Portanto, os votos dos congressistas sobre clonagem humana foi uma derrota genuína para o sistema. Mas ela foi apenas uma derrota muito, muito pequena, por causa da área estreita da proibição - apenas uma minúscula parte da biotecnologia foi afetada - e já que de qualquer forma para o futuro próximo a clonagem de seres humanos seria de pouco uso prático para o sistema. Mas a ação da Casa dos Representantes sugere que isso pode ser um ponto do qual o sistema é vulnerável, e que um ataque mais amplo em toda a biotecnologia pode causar um dano severo no sistema e em seus valores.

Os Radicais Ainda Não Estão Atacando A Biotecnologia Efetivamente
Alguns radicais atacam a biotecnologia, tanto politicamente quanto fisicamente, mas até aonde eu saiba eles explicam sua oposição à biotecnologia em termos dos próprios valores do sistema. Ou seja, suas queixas principais são os riscos de danos ambientais e de ser prejudicial a saúde.

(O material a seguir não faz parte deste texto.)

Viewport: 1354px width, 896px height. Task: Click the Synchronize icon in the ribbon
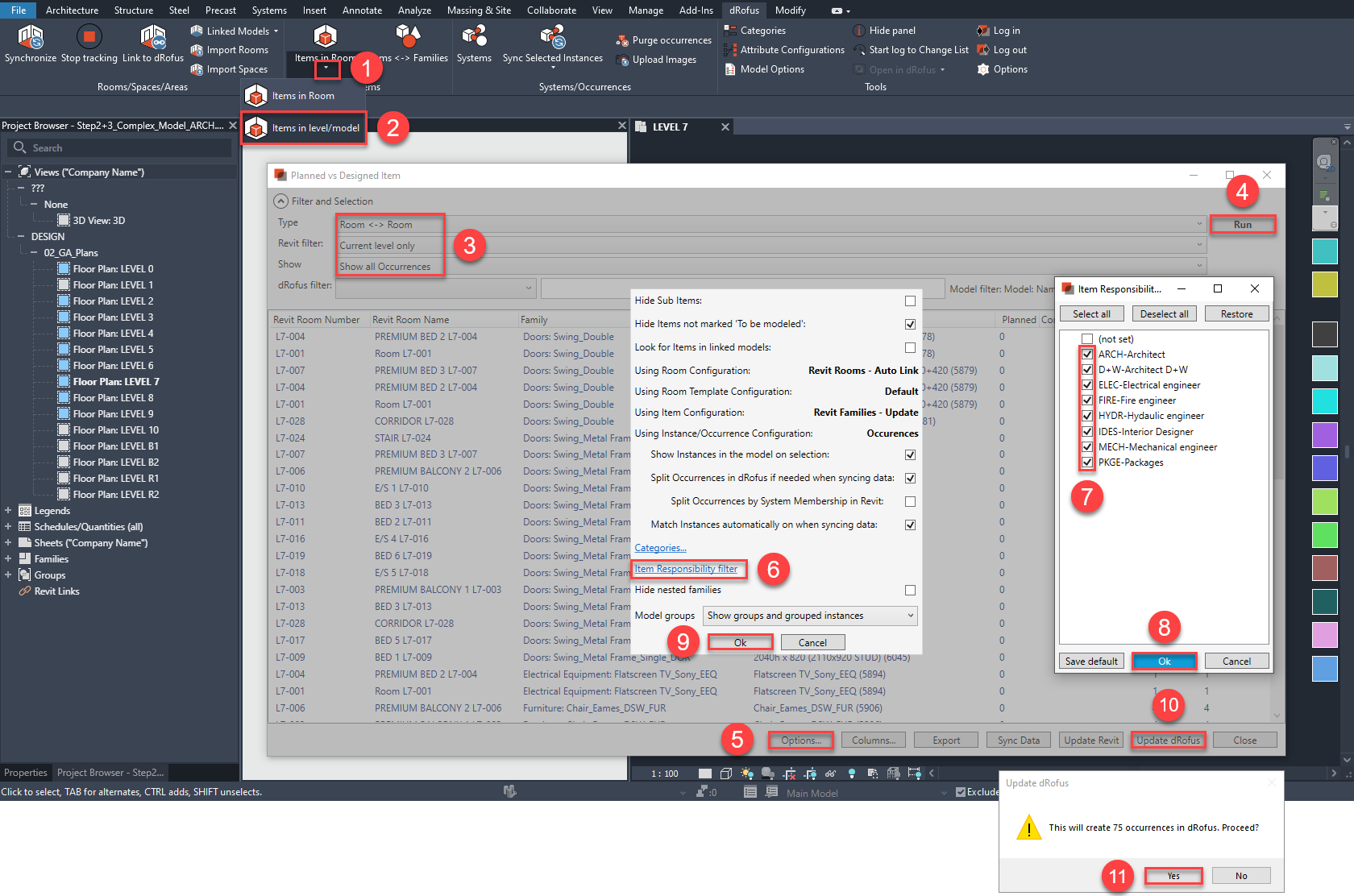30,37
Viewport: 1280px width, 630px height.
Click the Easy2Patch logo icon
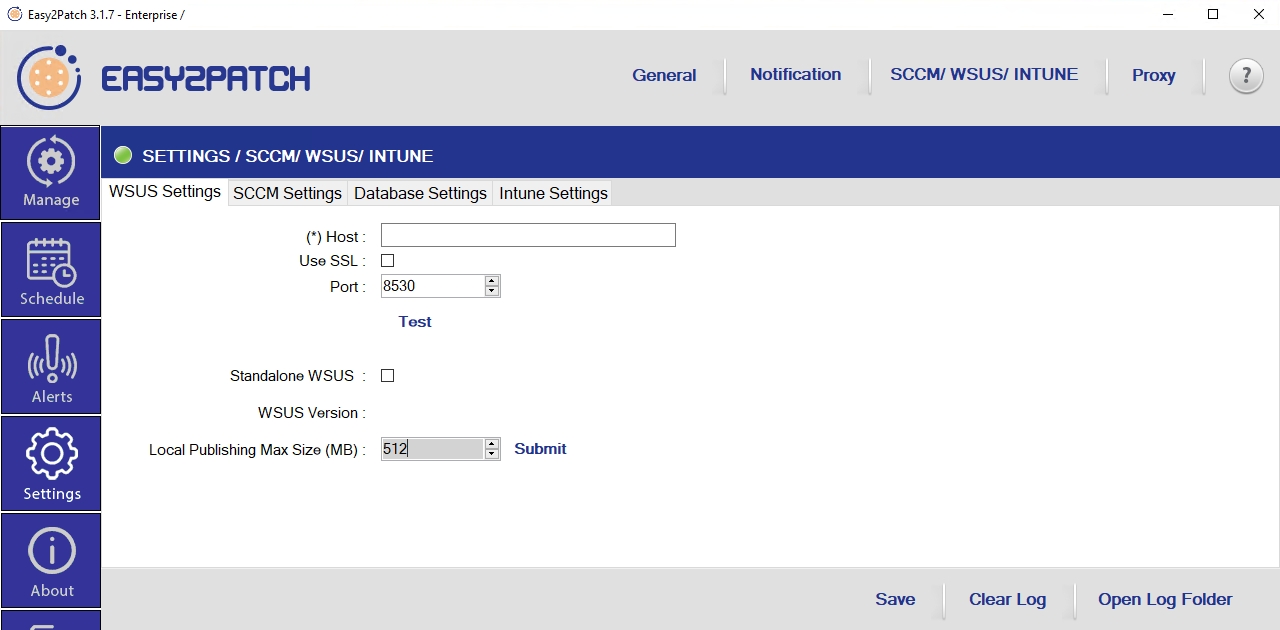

E eles não estão atingindo a indústria da biotecnologia aonde dói. Utilizando uma analogia de combate físico novamente, suponha que você tenha que se defender contra um polvo gigante. Você não poderia contra-atacar efetivamente golpeando as pontas de seus tentáculos. Você tem que atingir na cabeça. Do que eu li de suas atividades, os radicais que trabalham contra a biotecnologia ainda não fazem mais do que golpear as pontas dos tentáculos do polvo. Eles tentam persuadir fazendeiros comuns, individualmente, de não plantarem sementes geneticamente modificadas. Mas existem milhares de fazendas na América, e então persuadir fazendeiros individualmente é um modo extremamente ineficiente para combater a engenharia genética. Seria muito mais eficaz persuadir cientistas que atuam trabalhando em pesquisas biotecnológicas, ou executivos de empresas como a Monsanto, a saírem da indústria biotecnológica. Bons cientistas pesquisadores são pessoas que possuem talentos especiais e treinamento extensivo, e por isso eles são difíceis de substituir. O mesmo é verdade de altos executivos Corporativos. Persuadir somente um pouco dessas pessoas a saírem da biotecnologia causaria mais dano à indústria da biotecnologia do que persuadir mil fazendeiros a não plantarem sementes geneticamente modificadas.

Atinja aonde dói
Está aberto a argumentação se eu estou certo em pensar que a biotecnologia é a melhor questão a qual atacar o sistema politicamente. Mas está além da argumentação de que os radicais atualmente estão gastando muito de suas energias em questões que têm pouca ou nenhuma relevância para a sobrevivência do sistema tecnológico. E mesmo quando eles dirigem-se às questões certas, os radicais não atingem aonde dói. Então ao invés de correrem para a próxima cúpula mundial do comércio para perderem a calma e terem ataques de raiva sobre a globalização, os radicais deveriam gastar mais tempo pensando em como atingir o sistema onde realmente dói. Por meios legais, claro.